* What to do: Filter the items below and copy every line that contains the string "pyautogui". Case counts.

Entries for finding words and elements:

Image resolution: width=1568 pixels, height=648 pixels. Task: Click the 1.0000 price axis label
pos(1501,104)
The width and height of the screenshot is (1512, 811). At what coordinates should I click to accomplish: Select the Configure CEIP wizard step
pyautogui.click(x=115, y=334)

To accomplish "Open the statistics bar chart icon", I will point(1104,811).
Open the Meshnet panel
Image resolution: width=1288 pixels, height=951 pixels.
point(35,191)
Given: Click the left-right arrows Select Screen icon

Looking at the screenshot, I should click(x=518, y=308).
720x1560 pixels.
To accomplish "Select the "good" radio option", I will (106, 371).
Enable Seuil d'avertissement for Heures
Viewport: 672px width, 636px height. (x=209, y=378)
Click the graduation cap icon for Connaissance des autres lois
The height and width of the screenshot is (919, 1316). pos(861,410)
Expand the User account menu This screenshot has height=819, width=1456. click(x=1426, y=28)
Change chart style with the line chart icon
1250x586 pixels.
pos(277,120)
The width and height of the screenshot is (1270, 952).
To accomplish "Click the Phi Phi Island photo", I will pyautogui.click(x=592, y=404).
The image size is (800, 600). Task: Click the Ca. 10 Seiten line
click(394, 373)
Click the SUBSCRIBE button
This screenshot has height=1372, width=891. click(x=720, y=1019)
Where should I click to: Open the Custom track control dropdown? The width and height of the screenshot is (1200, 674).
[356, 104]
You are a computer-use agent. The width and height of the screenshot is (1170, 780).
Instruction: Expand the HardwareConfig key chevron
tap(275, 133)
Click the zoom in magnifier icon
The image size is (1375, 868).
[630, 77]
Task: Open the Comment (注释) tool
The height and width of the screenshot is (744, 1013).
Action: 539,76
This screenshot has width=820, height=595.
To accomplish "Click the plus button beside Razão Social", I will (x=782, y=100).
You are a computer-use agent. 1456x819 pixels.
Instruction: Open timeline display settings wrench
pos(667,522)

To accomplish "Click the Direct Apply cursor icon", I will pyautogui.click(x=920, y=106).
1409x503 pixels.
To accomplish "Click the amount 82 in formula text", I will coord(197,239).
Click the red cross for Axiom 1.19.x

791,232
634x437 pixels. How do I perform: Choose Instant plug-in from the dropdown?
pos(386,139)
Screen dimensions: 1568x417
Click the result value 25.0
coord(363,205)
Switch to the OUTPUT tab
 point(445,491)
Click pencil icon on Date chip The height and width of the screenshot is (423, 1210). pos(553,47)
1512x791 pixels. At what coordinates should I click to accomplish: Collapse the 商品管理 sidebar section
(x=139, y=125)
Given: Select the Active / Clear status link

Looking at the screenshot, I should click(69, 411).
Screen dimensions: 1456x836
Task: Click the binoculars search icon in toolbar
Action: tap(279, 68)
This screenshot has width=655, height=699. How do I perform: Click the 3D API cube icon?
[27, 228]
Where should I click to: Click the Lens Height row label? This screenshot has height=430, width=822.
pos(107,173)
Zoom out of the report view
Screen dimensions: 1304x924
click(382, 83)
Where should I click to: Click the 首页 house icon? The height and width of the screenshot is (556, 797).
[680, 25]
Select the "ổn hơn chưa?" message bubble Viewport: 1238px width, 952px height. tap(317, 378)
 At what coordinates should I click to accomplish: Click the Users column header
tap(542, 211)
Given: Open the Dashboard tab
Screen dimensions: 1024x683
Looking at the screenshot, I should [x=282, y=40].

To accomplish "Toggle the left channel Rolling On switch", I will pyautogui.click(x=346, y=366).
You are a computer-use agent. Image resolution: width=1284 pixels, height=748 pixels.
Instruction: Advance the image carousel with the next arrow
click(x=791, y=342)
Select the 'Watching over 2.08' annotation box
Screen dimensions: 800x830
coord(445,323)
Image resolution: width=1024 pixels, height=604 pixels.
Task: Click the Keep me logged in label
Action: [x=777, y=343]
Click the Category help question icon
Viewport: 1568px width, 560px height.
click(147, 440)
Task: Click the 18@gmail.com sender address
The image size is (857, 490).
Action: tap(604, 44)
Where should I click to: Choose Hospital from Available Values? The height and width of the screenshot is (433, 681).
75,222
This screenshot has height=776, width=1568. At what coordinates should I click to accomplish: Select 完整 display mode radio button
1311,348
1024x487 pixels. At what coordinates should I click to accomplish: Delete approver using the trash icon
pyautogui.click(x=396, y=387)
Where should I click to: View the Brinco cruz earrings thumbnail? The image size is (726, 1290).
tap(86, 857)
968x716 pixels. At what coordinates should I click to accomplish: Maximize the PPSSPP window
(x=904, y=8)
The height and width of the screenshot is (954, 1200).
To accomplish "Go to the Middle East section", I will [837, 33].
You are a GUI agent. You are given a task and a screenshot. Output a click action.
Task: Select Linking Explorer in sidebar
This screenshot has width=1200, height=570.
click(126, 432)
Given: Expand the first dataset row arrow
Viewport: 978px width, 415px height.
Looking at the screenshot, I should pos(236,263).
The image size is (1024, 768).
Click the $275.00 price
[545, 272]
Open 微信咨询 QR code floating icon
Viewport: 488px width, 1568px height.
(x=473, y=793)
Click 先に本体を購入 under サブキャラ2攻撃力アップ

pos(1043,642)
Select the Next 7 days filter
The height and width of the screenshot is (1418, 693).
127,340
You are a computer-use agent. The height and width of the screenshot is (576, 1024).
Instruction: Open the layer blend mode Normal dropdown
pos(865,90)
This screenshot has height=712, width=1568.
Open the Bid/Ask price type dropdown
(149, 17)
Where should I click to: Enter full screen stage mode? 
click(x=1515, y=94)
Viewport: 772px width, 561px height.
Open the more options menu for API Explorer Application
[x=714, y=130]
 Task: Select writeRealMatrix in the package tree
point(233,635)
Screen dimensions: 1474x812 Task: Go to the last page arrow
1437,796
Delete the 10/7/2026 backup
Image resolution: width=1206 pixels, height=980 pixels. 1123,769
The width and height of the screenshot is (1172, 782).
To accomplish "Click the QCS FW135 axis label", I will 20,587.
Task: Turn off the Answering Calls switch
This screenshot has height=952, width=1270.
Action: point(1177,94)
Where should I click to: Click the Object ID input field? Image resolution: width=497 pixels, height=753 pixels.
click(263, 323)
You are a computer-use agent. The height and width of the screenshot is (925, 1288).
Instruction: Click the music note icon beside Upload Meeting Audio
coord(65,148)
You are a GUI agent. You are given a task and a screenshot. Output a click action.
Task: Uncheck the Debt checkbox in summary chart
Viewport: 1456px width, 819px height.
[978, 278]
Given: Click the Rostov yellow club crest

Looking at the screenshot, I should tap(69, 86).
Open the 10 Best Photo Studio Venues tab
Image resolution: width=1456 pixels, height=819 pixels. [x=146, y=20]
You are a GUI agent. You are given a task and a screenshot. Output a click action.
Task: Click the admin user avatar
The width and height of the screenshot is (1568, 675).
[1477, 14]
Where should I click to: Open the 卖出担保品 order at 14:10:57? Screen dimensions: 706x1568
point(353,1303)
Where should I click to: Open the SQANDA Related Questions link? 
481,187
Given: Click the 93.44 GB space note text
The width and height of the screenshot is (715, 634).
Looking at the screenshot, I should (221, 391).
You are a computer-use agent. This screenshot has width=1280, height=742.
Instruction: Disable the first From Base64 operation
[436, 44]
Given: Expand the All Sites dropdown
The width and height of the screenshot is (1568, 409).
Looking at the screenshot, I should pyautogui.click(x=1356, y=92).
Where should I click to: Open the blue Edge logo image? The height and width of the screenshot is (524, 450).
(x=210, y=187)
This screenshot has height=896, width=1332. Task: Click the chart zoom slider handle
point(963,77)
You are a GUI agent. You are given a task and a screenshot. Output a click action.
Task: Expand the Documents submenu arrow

* Solution for this task:
pyautogui.click(x=115, y=334)
To accomplish "Click the Phi Phi Island photo", I will pyautogui.click(x=592, y=404).
To accomplish "Click the Direct Apply cursor icon", I will pyautogui.click(x=920, y=106).
To accomplish "Toggle the left channel Rolling On switch", I will pyautogui.click(x=346, y=366).
pyautogui.click(x=396, y=387)
Looking at the screenshot, I should pyautogui.click(x=1356, y=92).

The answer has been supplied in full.